Sweden faces sperm shortage, cycles of assisted insemination interrupted
Hospitals in Sweden faces sperm shortage as men are avoiding the places due to the global pandemic.
“We’re running out of sperm. We’ve never had so few donors as during the last year,” Ann Thurin Kjellberg, head of the reproduction unit at Gothenburg’s University Hospital, told Reuters. The report says that this unusual crisis of sorts has meant that “It’s stressful that we can’t get a clear time or date for treatment,” Elin Bergsten, a 28-year-old maths teacher from southern Sweden, told Reuters.
Two years ago, Bergsten and her husband learned he was unable to produce semen, and the pair immediately applied for assisted pregnancy. She was due to have her second cycle of insemination before her treatment was indefinitely delayed due to the shortage.
Margareta Kitlinski, who runs the reproduction unit at Skane University Hospital, the largest such clinic in Sweden, said it takes around 8 months to process a donor due to the many tests involved, and that many samples fail to become viable donations due to common problems in freezing. “If you have 50 men contact you, at best only half of them could be donors,” Kitlinski said.

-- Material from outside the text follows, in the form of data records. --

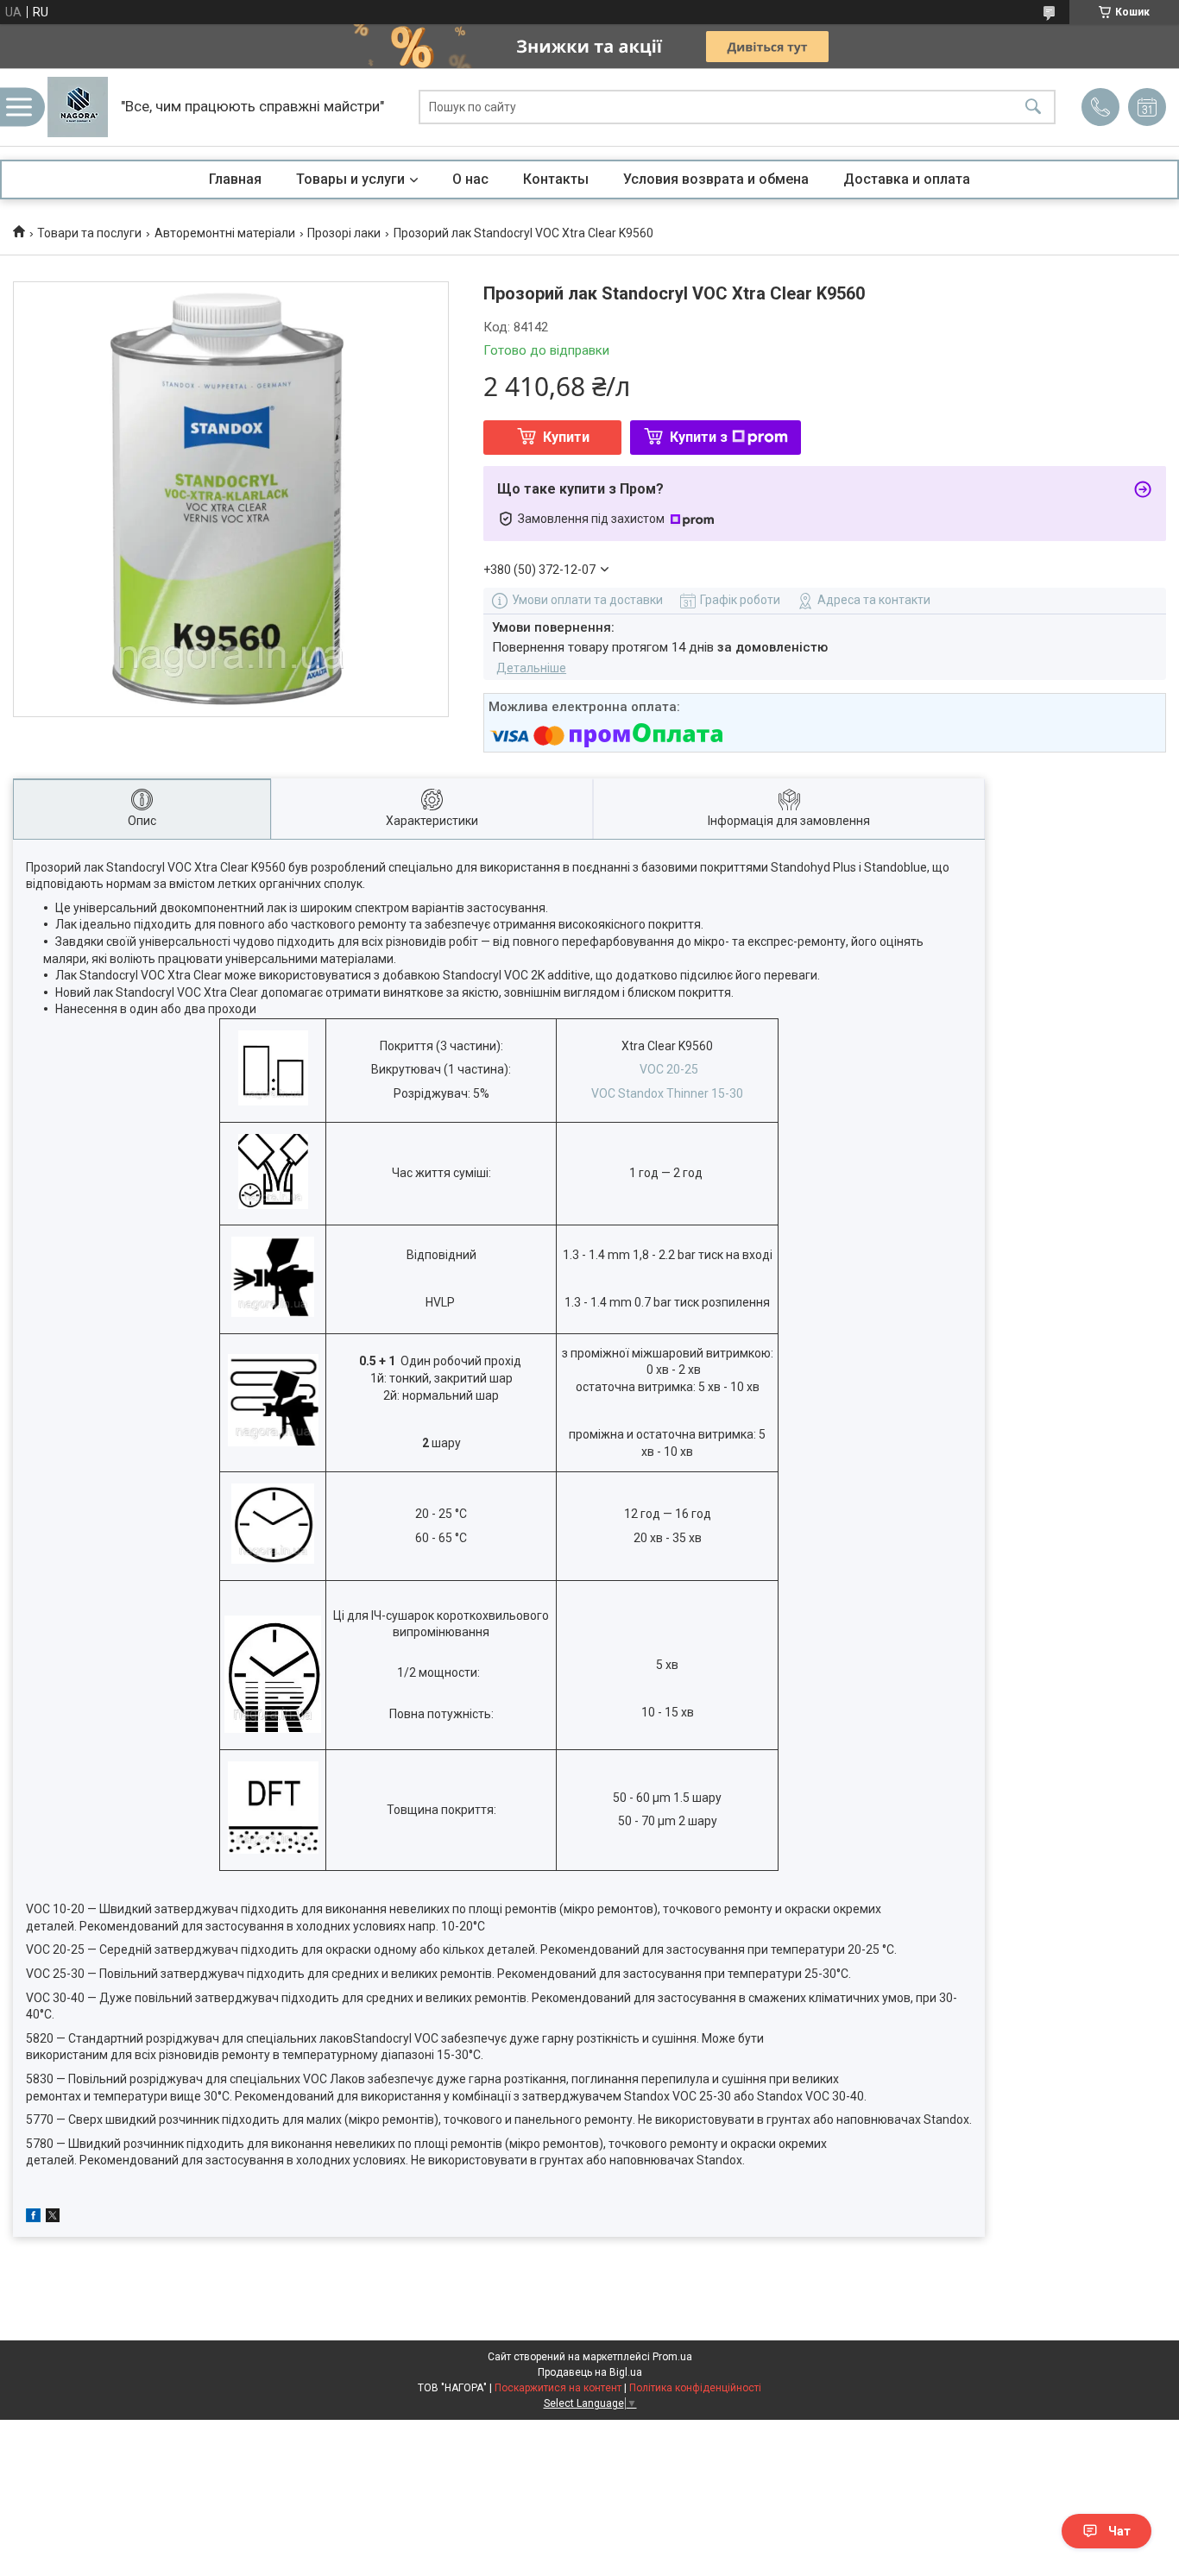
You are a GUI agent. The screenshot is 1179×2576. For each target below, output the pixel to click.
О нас (470, 179)
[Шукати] (1033, 107)
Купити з (699, 437)
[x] (53, 2218)
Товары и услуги (350, 179)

Amid Covid-19, price of sperms going higher
Private clinics can buy sperm from abroad but treatment can cost up to £8,500, making it unaffordable for many, while assisted pregnancy remains free within Sweden’s national health service.
Under Swedish law, a sperm sample can only be used by a maximum of six women so only those who have used a specific sperm sample before are able to use assisted pregnancy in many areas at the moment. Some regions have campaigned on social media to encourage male donors to take part, but they have had varying results.
Sweden has taken a different direction from most countries during the pandemic, spurning lockdowns instead of keeping businesses largely open with some restrictions. The country has reported 13,720 coronavirus deaths, higher than its Nordic neighbours but still lower than many other European countries.